At the very least, it will make an interesting change for members of the English language and literature research assessment sub-panel.
Professor Weldon's latest book, What Makes Women Happy , includes her thoughts on faking orgasms and how to keep men happy. The book, which has caused a considerable media stir, is far removed from the feminist pedestal upon which she has been traditionally placed.
"I think (the new book's) a hoot," she says. "Everything I write is RAE-able, but I would do it anyway because that's my work," she says.
"I don't suppose having one's work evaluated by RAE assessors can be any worse than having it assessed by Amazon or critics from The Times Literary Supplement . Writing is about putting your head above a ditch to be shot at anyway."
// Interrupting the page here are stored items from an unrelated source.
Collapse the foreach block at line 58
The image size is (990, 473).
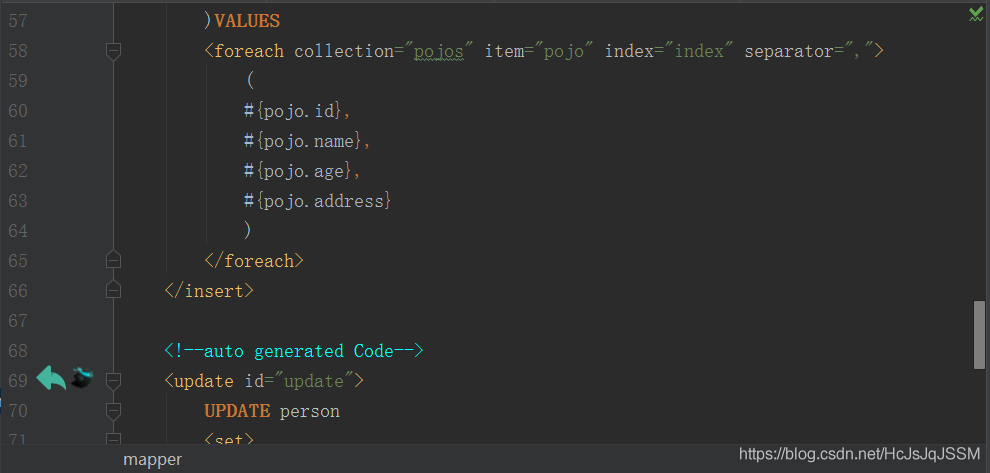[113, 51]
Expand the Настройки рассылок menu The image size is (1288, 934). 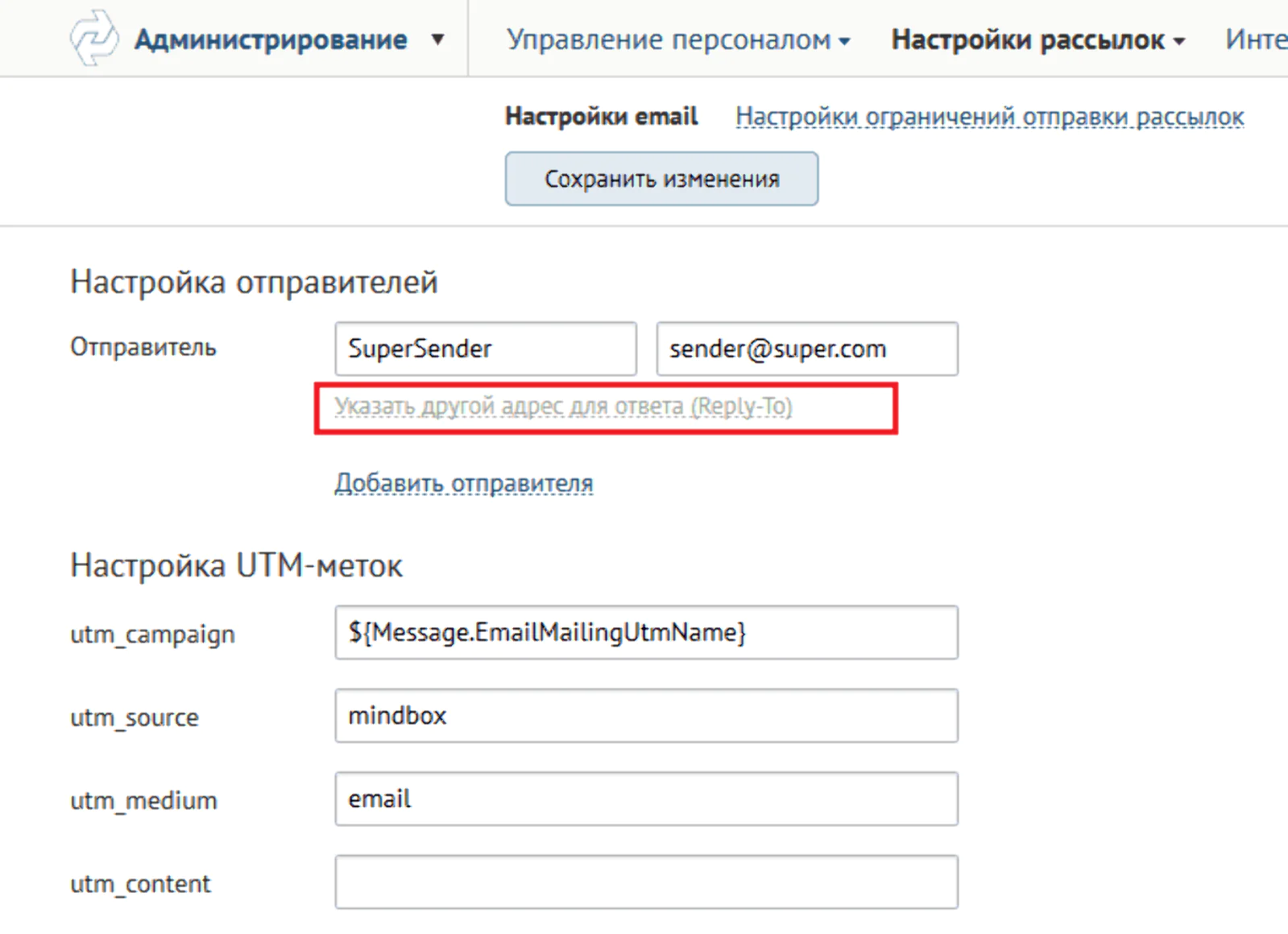(1037, 39)
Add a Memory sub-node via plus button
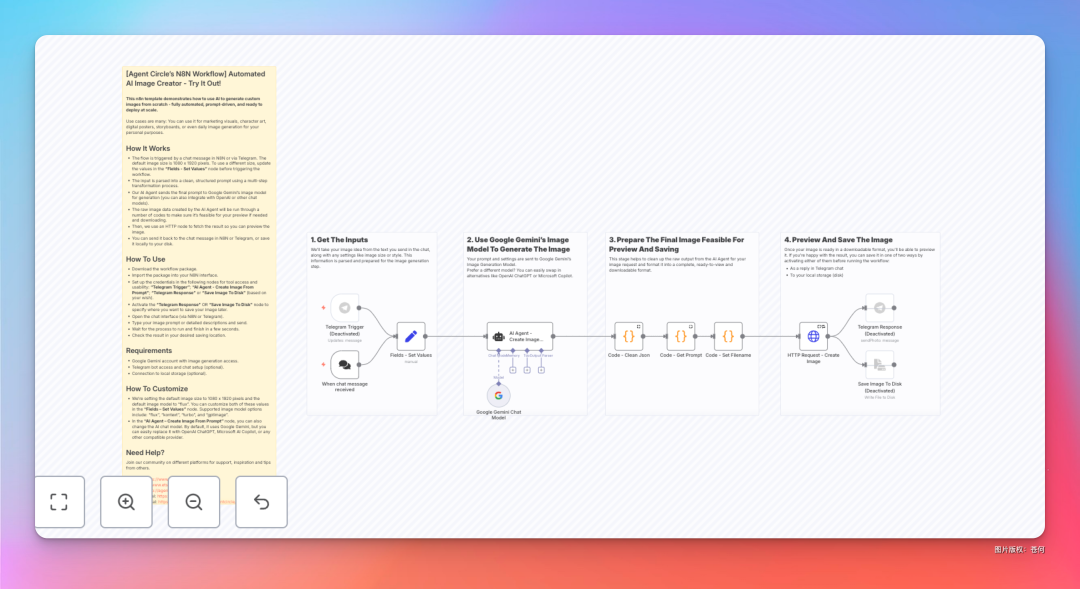The image size is (1080, 589). point(513,370)
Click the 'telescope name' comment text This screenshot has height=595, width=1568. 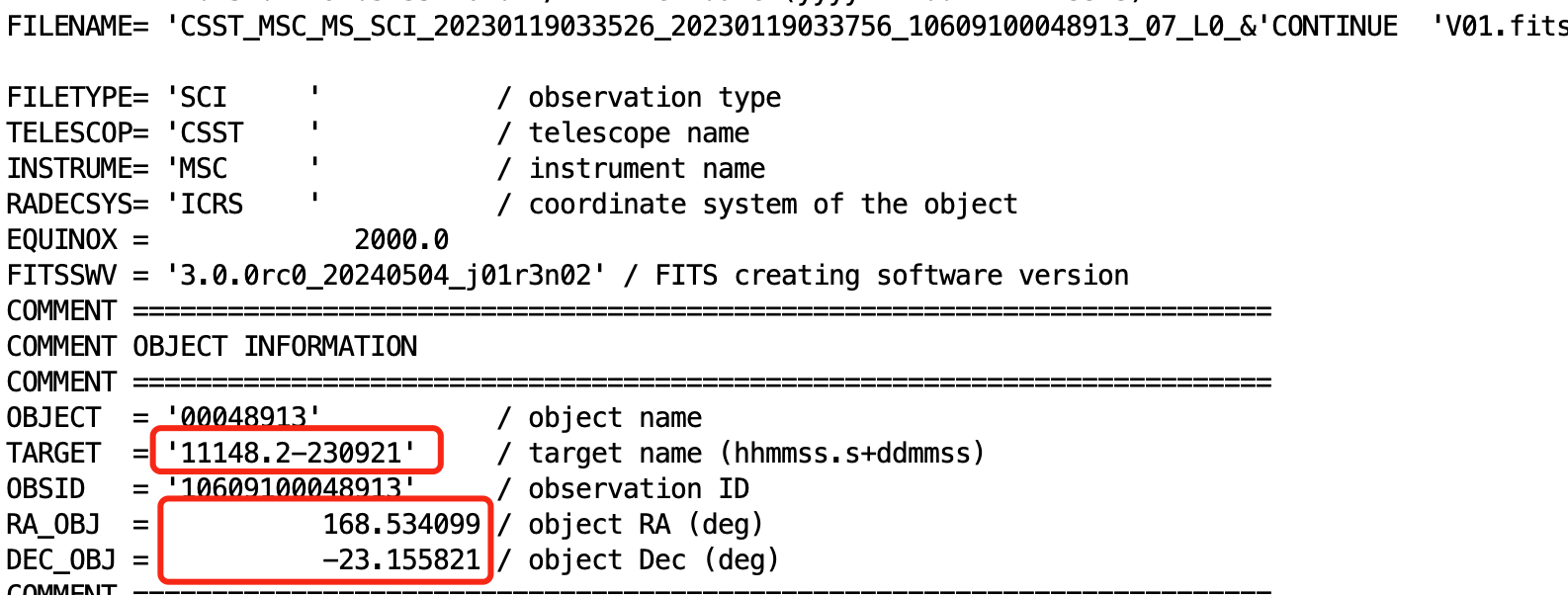coord(639,132)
With more than 20 novels, collections of short stories, children's books, non-fiction works, magazine articles and plays to her name, the acclaimed author, who turned 75 today, has taken up academic reins late in life.
And, true to form, Professor Weldon has strong opinions on higher education - and students in particular. Sitting at her kitchen table in rural Dorset, she bemoans the death of critical thinking among her students.
"I was worried I would have to fend them off when they were criticising each other's work but, if anything, they're too nice. All they do is emote and feel rather than think," she says.
She became Professor Weldon in March, and so far her new academic chapter has been a sideline, but she loves it, especially the licence it gives her to tell other people how to conduct their lives.
"If you're a professor and, what's more, a chair, then you're in charge.
Having never been an academic it's really interesting to see what it's like," Professor Weldon says.
"The typical student has changed so much from when I was one. Now they turn up half-way through (the lecture) or read their notes over the phone to you, but what they read is very striking. The thought and the work has gone in. I'm terribly impressed."
There is real talent around, she says, but students can come unstuck.
"What happens to a lot of them, especially the ones who have studied English literature, is that they're terrifically ambitious and try to write a great novel. When they write their first sentence they are taken aback.
"You write because you think you know something that others don't, and you read because you are hoping to find out something. Writers have to provide that - they have to add something. It has to be more than just a story - it has to have purpose, meaning and point.
"It's easier for me now, but I remember when I began how simply exhausting it was translating ideas into words on a page. It's like exercising a muscle that you start without and build up until it gets easier."
Can creative writing really be taught? Yes it can, according to Professor Weldon.
An "inborn sensitivity to the meaning and power of language" is needed but "probably a glimmer of a gift will do to work upon", she says.
Professor Weldon, who studied economics and psychology at St Andrews University, confesses to not knowing "the rules" of writing, as she has never studied it as a subject.
Before anyone told them what to do, writers wrote the books they wanted to read. While that sentiment should still animate writers, she says, the craft can be improved upon.
"Much of creative writing involves multiple choices about what the next word is going to be and the edifice you're trying to build by using it. That you can help people with.
"I personally develop events and characters as I go along. But I tell my students to do what their other teachers tell them because that way they'll pass their exams and that's really why they are there, not, on the whole, because they want to write a novel," she says.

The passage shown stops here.